12. Kongre'de yapılan konuşmalar ve alınan kararlara bakıldığında yıllarca dillerinden düşünmediklerini "Onurlu bir barıstan" söz etmekte mümkün degil.
Öcalan ve ona iradesine teslim olan "Demokratik enternasyonalist" müritleri Kürd ulusal talepleri ve Kürdistan ile en ufak bir bağlarının kalmadığını yaptıkları konuşmalar ve alınan kararlar ile dünyaya ilan ettiler.
Eskiden olduğu gibi önümüzdeki süreçte de Kürd Kürdistan'ın dört parçasında ulusal kazanımlara İmralı kaynaklı görüşler ile engel olma çabasında olacaklar.
Kongre'de alınan fesih ve silah bırakma kararı ile Öcalan'a yüklenen ilahi vasıflar ile dizilen methiyeler dışında Kürdler ve ulusal anlamda değinilen kayda değer bir konu yok.
Öcalan'ın geleceği ile ilgili kararı Devlet Bahçeli verdi.Kürd'lerin geleceği ile ilgili kararı Öcalan da Öcalan versin isteniyor.Öcalan bitti deyince ulusal mücadele bitmez.Kürd'lerin geleceği ile ilgili kararı (UKKTH) Kürd'ler vermeli.
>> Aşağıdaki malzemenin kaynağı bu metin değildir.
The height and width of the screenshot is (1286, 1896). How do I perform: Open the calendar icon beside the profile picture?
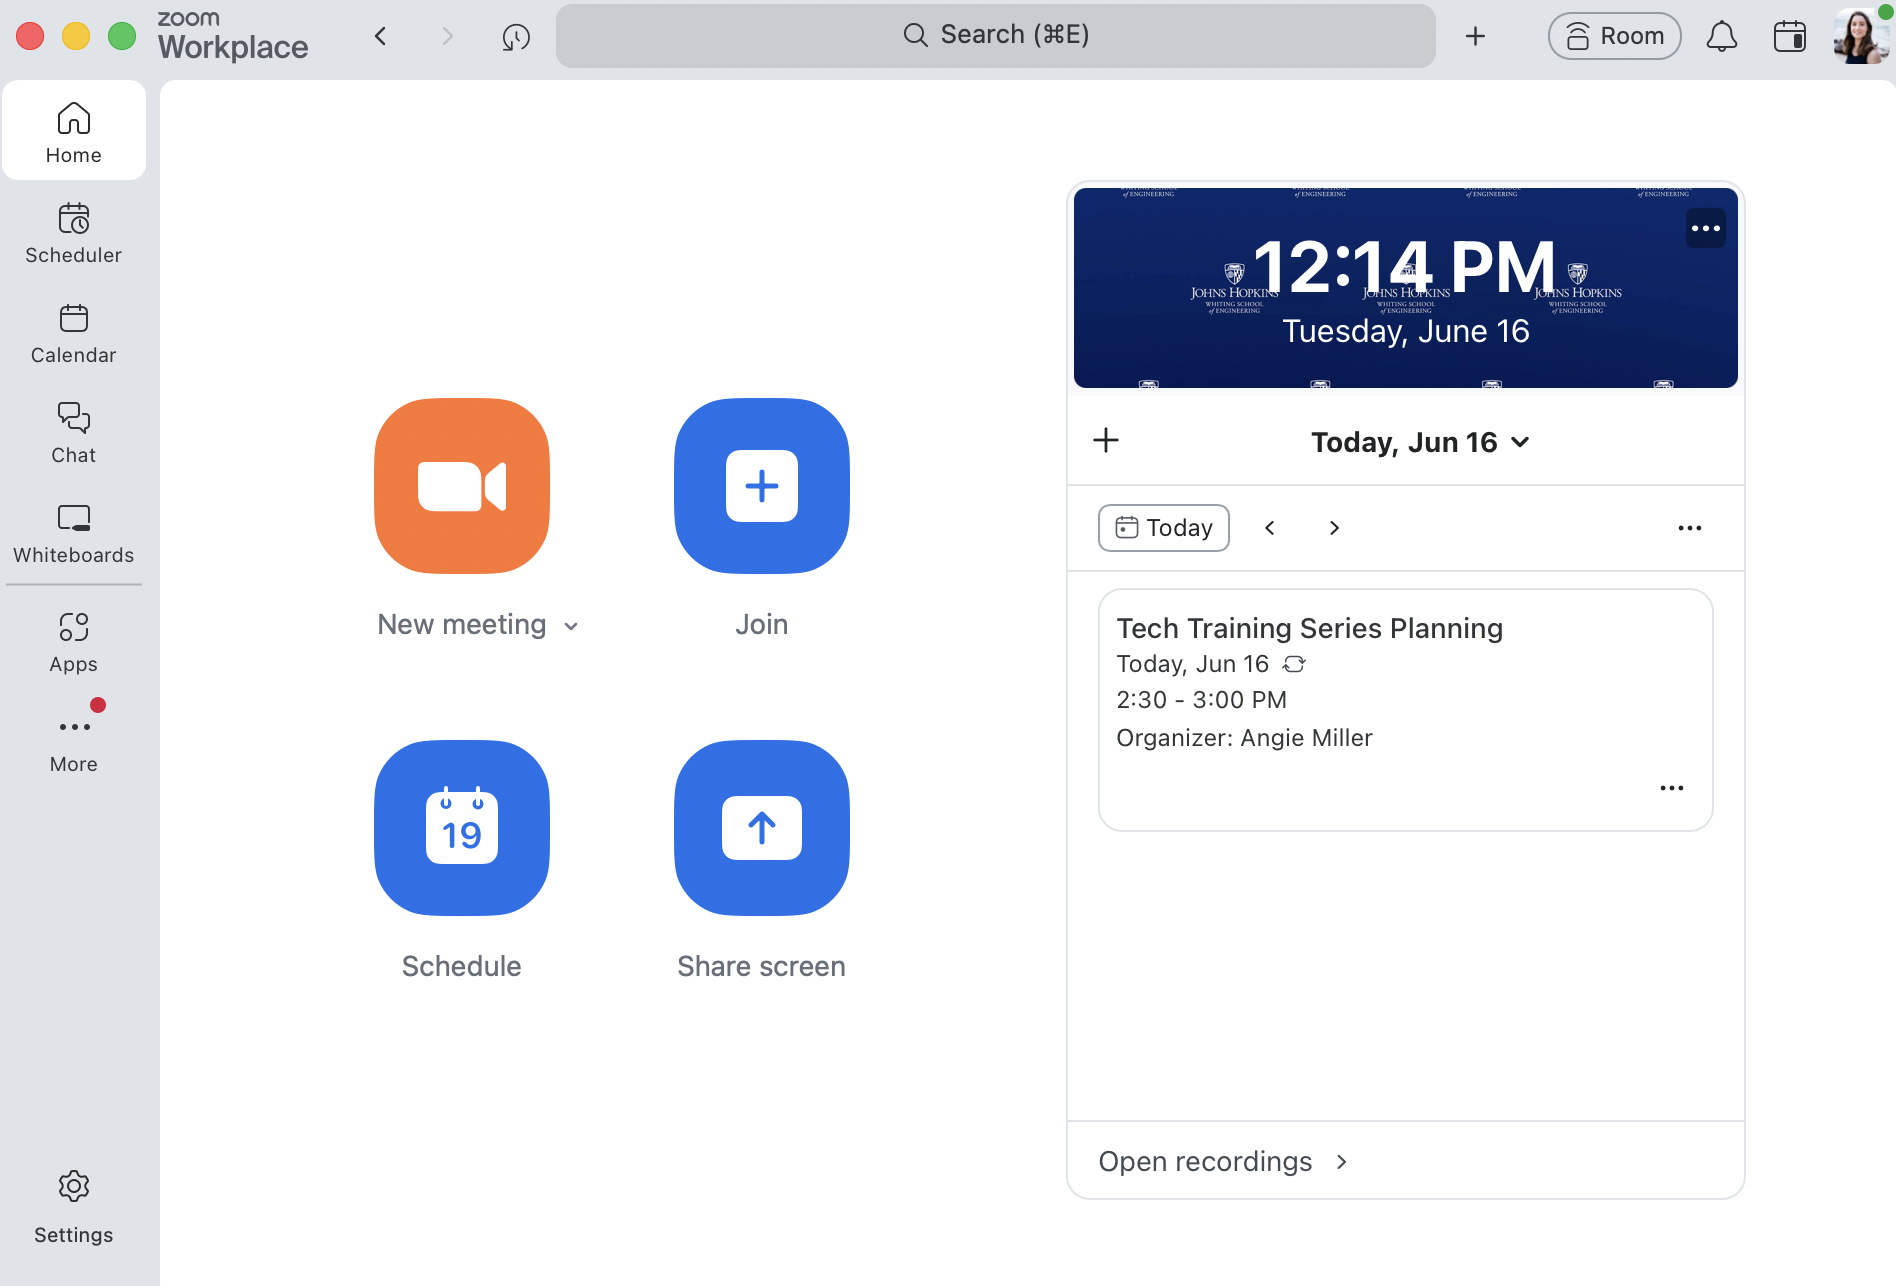coord(1789,36)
Öcalan ve PKK'ye rağmen ulusal mücadelenin 2.yüzyılın 4 parça Kürdistan'da 50-70 milyona ulaşan nüfusu ile Kürd'lerin ulusal haklar için verdikleri mücadele devam edecektir.
Bundan kimsenin kuşkusu ve şüphesi olmasın.
Silahların teslim edilmesi ile birlikte Güney Kürdistan ve Rojava'da ki Türk askerinin kalma gerekçesi de kalmaz.
Legal siyasetin önü açılacaksa,Kürd sorunu bütün boyutları ile özgürce tartışma ortamı ile oluşacaksa PKK'nin kendisini feshetmesi,Kirli Savaşın bitmesi önemlidir,desteklenmelidir.